El
arte rupestre en Colombia –como vestigio material que permite reconstruir y dar
a conocer los orígenes y las trayectorias socioculturales del pasado–, hace
parte del patrimonio arqueológico colombiano y por lo tanto esta declarado como
bien de interés cultural del ámbito nacional (bicn), razón por la cual se encuentra
amparado por un régimen normativo que propende por su protección y
preservación.
Sin
embargo este reconocimiento no ha sido suficiente para mitigar la creciente alteración
y destrucción a la que se está viendo sometido
debido a múltiples agentes y dinámicas sociales y económicas que lo afectan.
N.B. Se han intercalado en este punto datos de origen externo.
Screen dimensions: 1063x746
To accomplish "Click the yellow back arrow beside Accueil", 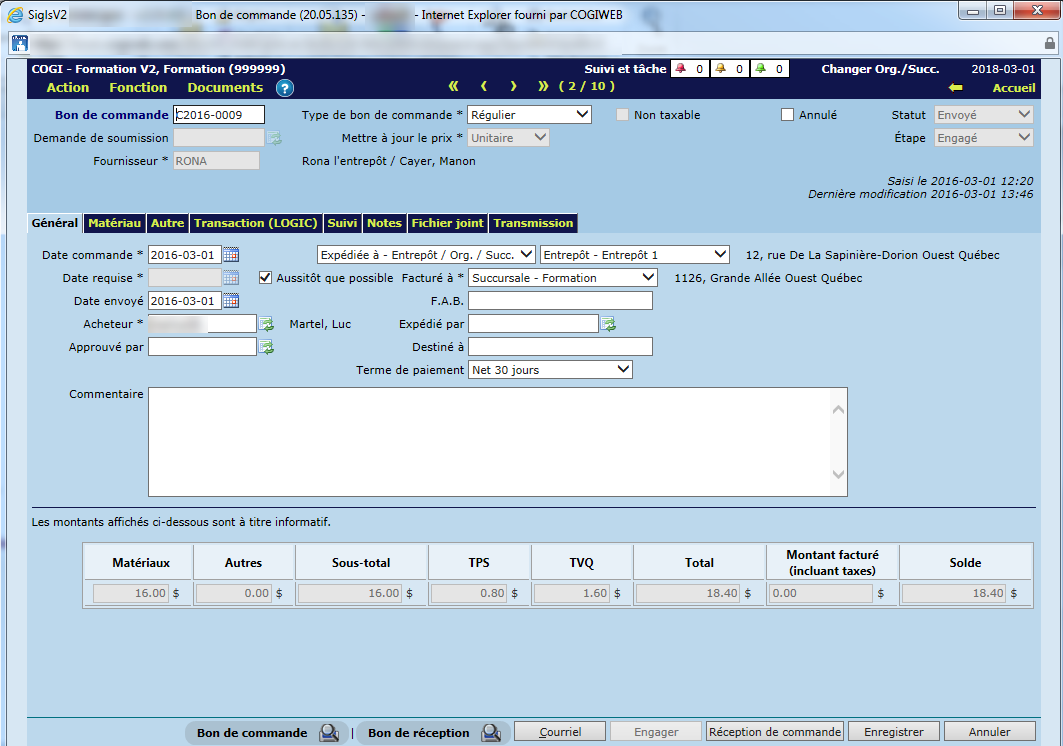I will (956, 88).
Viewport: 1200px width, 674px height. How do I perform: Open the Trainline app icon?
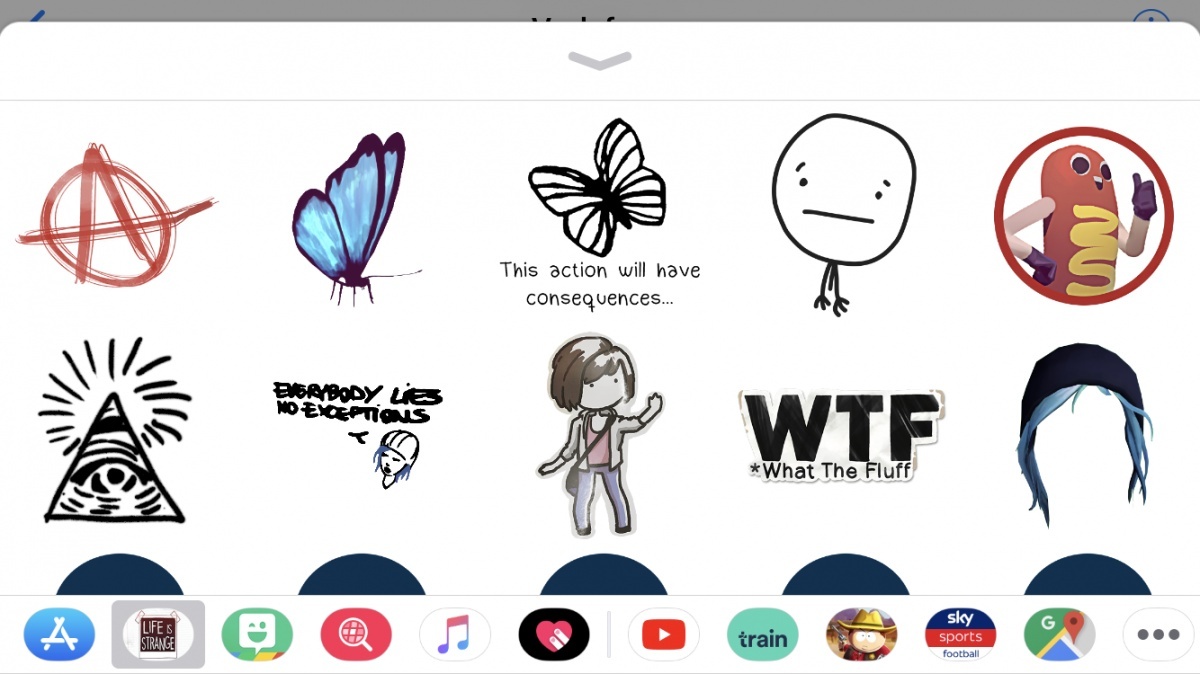click(x=762, y=634)
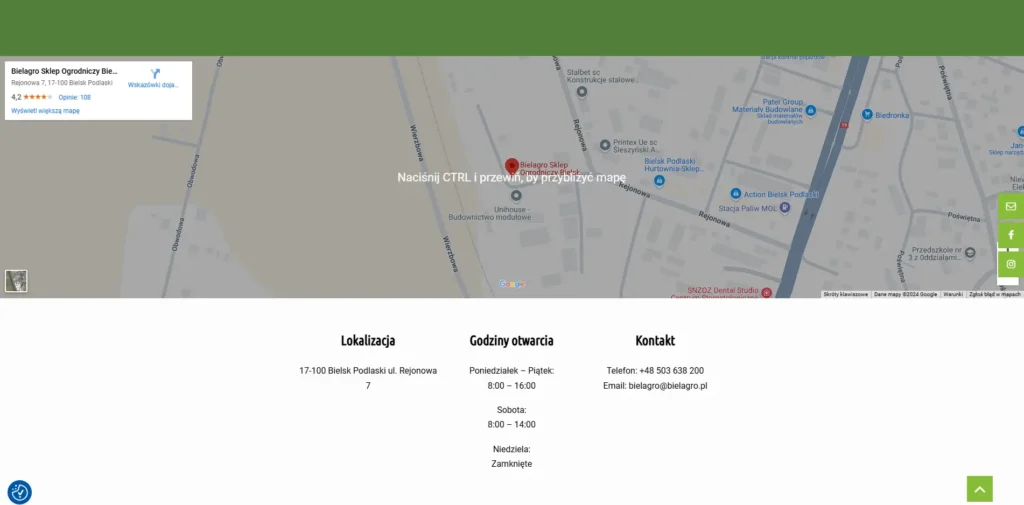Switch to satellite view thumbnail
The image size is (1024, 505).
point(16,281)
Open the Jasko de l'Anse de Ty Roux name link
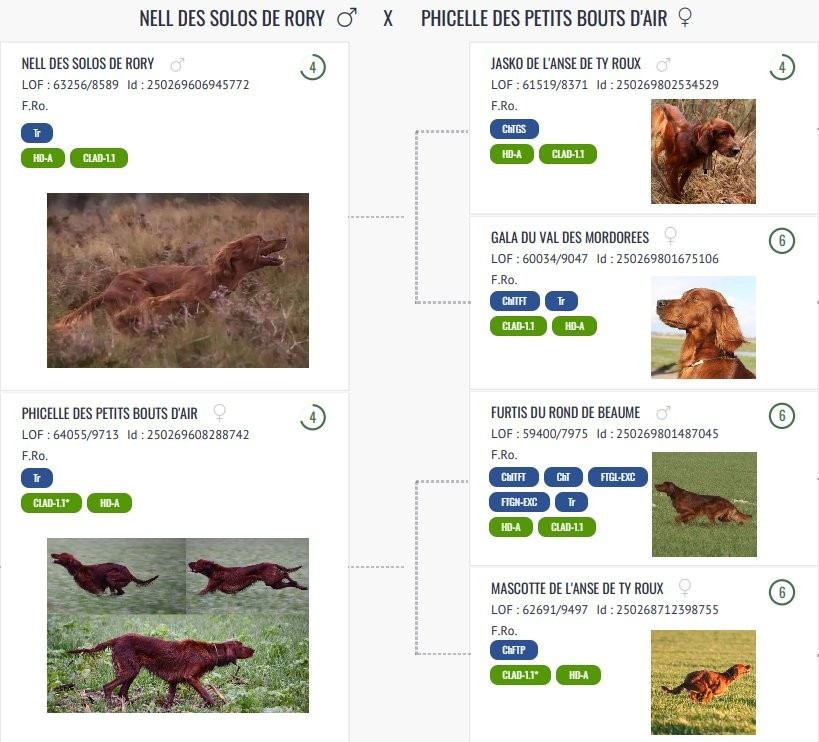Image resolution: width=819 pixels, height=742 pixels. pos(566,64)
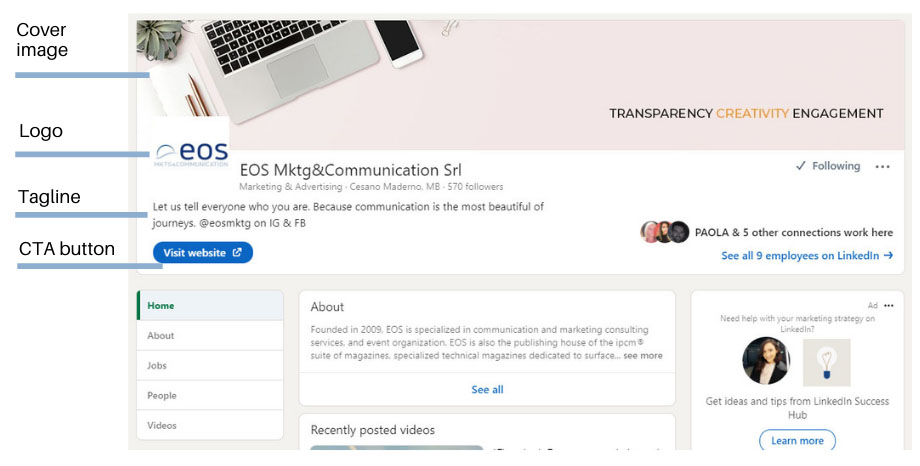This screenshot has width=920, height=466.
Task: Click Learn more in the ad
Action: (x=797, y=441)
Las pinturas y grabados rupestres se encuentran
signados en soportes pétreos cuya relación con su entorno se debe abordar, para
su gestión y protección, de manera integral, tanto en su aspecto material como en
el de su significación cultural; por lo que se propone aquí concebirlos bajo el
concepto más amplio de sitios con arte rupestre (SAR), y para los cuales, con base
en un diagnóstico de su gestión en Colombia, se formulan una serie de
lineamientos (en investigación, conservación, divulgación, administración y
protección normativa) para apoyar iniciativas de activación patrimonial, mediante
acciones que privilegien su apropiación social y aprovechamiento sostenible,
como estrategia para lograr su protección y conservación a futuro.